For stargazers, 2013 will unleash two very visible examples of one of your favorite phenomena: comets dragging their thousands of miles of dust across the sky.

For stargazers, 2013 will unleash two very visible examples of one of your favorite phenomena: comets dragging their thousands of miles of dust across the sky.

Joe Rao, a Hayden Planetarium lecturer, first dubbed this year as "The Year of the Comets" in January when he noted in his weekly New York Times "Sky Watch" that two comets, one this month and another even brighter comet in late November and all of December, would leave their marks.

Comet Pan-STARRS (named for the telescope that discovered it), became easily visible to binoculars holders earlier this week, and will be around for the rest of March and perhaps even for some days in early April.

It's visible in the western sky very close to the horizon immediately after sunset and into the evening. The issue: it's so low near the horizon that buildings and trees will obscure views.

For an interesting recap of Pan-STARRS during the first few days this week and some cool photographs of it, check out the website EarthSky.

As Rao pointed out Jan. 6 in The Times, Pan-STARRS was expected to have a magnitude of zero.
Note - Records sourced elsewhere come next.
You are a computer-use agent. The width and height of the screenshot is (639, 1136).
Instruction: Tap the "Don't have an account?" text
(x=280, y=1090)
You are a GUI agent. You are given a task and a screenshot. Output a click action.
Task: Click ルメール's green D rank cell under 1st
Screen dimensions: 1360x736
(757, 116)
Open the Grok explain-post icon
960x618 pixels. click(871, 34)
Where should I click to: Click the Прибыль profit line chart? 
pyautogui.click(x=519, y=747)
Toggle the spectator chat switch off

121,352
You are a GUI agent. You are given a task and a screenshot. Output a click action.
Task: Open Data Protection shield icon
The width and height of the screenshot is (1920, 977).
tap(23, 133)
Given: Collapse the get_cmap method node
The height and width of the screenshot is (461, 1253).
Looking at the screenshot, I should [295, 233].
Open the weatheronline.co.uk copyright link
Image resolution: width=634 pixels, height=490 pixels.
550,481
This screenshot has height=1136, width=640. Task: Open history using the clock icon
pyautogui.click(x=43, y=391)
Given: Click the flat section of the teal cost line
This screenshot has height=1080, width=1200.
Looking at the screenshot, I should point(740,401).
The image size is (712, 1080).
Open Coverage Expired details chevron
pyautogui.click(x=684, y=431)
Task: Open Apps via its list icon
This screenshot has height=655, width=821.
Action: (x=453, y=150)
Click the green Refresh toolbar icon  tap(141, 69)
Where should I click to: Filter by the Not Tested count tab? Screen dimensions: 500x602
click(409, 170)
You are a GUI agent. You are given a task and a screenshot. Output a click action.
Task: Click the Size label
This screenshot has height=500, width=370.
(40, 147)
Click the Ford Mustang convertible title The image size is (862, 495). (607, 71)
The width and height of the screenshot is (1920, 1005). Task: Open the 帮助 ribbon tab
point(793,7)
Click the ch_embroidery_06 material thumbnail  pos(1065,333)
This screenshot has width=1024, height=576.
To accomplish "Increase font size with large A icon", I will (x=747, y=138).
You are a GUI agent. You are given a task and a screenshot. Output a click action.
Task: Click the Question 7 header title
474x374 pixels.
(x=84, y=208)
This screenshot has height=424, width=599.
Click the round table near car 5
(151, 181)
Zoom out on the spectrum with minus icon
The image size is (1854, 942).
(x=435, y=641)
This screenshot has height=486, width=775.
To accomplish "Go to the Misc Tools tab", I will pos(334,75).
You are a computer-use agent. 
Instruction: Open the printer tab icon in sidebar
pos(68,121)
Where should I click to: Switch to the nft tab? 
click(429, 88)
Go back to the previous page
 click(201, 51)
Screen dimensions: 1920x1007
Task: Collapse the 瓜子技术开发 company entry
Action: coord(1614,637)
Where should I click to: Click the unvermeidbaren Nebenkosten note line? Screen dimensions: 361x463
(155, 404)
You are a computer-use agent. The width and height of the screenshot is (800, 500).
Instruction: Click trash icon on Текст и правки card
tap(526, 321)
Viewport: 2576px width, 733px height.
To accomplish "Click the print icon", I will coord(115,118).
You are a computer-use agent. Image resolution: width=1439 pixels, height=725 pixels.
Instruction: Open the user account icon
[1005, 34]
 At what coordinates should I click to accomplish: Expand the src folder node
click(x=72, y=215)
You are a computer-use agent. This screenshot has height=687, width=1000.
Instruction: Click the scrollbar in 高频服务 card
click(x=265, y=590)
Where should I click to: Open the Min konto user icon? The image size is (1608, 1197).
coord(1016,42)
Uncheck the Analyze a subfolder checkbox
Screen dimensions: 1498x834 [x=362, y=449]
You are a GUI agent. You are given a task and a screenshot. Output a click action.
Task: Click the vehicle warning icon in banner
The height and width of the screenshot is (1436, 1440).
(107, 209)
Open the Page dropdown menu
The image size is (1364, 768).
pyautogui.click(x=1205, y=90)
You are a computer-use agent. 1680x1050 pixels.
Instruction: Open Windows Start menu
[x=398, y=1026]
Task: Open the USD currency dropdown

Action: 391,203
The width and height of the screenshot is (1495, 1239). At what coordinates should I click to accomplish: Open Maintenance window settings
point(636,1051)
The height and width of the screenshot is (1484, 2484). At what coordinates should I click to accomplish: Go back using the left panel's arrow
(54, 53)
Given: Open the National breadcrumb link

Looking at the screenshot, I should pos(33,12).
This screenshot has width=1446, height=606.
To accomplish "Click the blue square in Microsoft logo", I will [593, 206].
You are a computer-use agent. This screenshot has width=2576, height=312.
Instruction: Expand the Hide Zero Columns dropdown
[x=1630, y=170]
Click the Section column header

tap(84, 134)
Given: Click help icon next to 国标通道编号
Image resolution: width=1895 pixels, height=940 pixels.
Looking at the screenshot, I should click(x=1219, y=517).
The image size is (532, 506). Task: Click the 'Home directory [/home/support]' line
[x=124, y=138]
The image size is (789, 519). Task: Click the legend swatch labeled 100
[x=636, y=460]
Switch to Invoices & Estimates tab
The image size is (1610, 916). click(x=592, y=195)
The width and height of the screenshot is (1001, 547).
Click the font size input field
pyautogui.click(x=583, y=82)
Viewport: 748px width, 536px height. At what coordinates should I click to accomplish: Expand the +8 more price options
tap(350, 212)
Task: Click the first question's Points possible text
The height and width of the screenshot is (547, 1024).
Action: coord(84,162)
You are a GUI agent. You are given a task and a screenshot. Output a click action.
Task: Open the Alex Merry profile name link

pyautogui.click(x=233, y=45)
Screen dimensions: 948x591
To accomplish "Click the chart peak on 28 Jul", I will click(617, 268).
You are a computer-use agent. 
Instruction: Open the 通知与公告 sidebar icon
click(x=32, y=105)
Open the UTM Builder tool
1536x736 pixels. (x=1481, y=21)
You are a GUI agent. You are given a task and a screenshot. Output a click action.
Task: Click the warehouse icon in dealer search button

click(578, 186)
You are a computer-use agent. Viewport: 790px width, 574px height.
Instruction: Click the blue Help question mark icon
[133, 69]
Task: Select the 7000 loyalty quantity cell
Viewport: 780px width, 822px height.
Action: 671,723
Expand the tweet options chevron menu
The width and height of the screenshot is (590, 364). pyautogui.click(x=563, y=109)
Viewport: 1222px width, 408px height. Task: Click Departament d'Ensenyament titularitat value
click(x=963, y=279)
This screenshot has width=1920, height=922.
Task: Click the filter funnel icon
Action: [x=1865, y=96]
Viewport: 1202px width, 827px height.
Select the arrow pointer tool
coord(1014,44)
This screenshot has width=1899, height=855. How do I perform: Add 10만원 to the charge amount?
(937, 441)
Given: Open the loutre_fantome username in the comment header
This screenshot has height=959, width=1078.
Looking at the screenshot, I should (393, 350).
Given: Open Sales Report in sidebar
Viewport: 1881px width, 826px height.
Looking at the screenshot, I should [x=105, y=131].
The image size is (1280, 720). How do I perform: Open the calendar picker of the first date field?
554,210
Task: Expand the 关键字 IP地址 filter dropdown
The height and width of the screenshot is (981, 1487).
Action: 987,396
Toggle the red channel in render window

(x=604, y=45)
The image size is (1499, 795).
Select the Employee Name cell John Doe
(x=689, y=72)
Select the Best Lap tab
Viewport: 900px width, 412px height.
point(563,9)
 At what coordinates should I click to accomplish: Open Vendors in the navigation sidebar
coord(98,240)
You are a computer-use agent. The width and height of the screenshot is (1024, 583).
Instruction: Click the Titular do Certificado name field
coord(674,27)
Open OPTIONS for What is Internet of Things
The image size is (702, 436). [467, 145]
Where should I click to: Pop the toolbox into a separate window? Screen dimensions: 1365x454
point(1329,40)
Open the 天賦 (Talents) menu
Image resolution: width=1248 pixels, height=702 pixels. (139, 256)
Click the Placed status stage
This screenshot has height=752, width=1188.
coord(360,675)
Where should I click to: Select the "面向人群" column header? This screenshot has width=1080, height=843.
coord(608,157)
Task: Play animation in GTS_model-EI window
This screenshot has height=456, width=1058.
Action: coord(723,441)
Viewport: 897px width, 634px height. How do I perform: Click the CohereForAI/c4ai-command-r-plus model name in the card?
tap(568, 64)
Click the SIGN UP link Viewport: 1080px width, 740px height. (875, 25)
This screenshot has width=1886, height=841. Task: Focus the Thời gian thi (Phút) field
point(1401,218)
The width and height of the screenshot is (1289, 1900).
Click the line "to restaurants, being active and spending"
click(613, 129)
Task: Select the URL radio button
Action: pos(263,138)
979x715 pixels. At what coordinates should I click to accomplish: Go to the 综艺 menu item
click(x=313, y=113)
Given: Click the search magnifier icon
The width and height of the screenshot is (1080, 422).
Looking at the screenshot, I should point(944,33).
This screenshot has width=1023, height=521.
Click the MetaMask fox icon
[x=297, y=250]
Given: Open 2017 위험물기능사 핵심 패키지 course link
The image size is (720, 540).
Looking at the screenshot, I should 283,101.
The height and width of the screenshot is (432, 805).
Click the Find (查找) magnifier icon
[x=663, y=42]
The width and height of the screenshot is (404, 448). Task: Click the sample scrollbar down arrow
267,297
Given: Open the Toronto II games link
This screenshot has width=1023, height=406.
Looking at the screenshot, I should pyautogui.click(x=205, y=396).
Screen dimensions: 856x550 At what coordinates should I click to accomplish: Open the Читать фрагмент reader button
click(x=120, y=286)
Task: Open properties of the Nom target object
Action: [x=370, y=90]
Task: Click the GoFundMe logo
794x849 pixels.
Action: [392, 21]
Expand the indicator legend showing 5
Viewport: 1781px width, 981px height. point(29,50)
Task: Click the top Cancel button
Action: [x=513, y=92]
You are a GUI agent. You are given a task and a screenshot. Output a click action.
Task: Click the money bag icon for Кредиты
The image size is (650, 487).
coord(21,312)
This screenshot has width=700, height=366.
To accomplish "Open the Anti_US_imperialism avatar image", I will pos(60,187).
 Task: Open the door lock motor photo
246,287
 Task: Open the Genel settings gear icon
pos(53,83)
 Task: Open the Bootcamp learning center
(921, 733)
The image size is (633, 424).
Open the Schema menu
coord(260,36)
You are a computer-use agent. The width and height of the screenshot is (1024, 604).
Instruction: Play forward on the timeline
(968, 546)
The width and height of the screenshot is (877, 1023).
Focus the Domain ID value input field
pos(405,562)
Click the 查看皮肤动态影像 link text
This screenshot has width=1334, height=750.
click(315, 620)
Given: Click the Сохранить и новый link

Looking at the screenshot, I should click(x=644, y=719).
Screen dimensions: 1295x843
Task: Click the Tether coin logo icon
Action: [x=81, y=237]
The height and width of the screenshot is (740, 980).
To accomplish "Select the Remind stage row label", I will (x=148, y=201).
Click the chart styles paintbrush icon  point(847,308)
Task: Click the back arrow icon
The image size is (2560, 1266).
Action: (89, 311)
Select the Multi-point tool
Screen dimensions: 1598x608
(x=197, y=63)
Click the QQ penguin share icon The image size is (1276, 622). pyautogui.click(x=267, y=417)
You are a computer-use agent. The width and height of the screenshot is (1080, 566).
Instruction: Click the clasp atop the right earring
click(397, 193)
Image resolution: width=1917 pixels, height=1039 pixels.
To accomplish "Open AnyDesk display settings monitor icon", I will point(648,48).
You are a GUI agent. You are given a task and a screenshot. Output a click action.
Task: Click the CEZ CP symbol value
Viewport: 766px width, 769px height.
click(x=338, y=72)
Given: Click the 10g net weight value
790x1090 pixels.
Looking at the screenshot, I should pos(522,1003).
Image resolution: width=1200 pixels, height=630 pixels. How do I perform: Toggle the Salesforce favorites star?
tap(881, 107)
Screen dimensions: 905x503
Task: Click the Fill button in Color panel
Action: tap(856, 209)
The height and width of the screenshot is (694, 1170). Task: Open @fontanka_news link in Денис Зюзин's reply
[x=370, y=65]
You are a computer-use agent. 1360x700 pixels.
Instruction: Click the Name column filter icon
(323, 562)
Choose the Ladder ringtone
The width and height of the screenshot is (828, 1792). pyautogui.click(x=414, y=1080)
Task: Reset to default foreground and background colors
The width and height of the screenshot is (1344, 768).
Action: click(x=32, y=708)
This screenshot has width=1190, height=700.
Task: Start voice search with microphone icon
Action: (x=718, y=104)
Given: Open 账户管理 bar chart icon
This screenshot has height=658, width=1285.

We'll let that set the table for the year's even more anticipated comet, ISON (also named for the instrument that first discovered it).

ISON is expected to have a magnitude of minus-12.6, which Rao described as "bright as a full moon and perhaps ... bright enough to glimpse even in the daytime."

"Expectations are for the comet to brighten enormously, perhaps reaching magnitude minus 12.6," Rao wrote. "If it survives, it may be visible as a first-magnitude showpiece for much of December both in the morning and evening sky."

The reason this comet could become so fierce in the sky is the proximity it will be to the sun: just roughly 1 million miles.

"The fierce heating it experiences during this close approach to the sun could turn the comet into a bright naked-eye object," according to a NASA analysis last month.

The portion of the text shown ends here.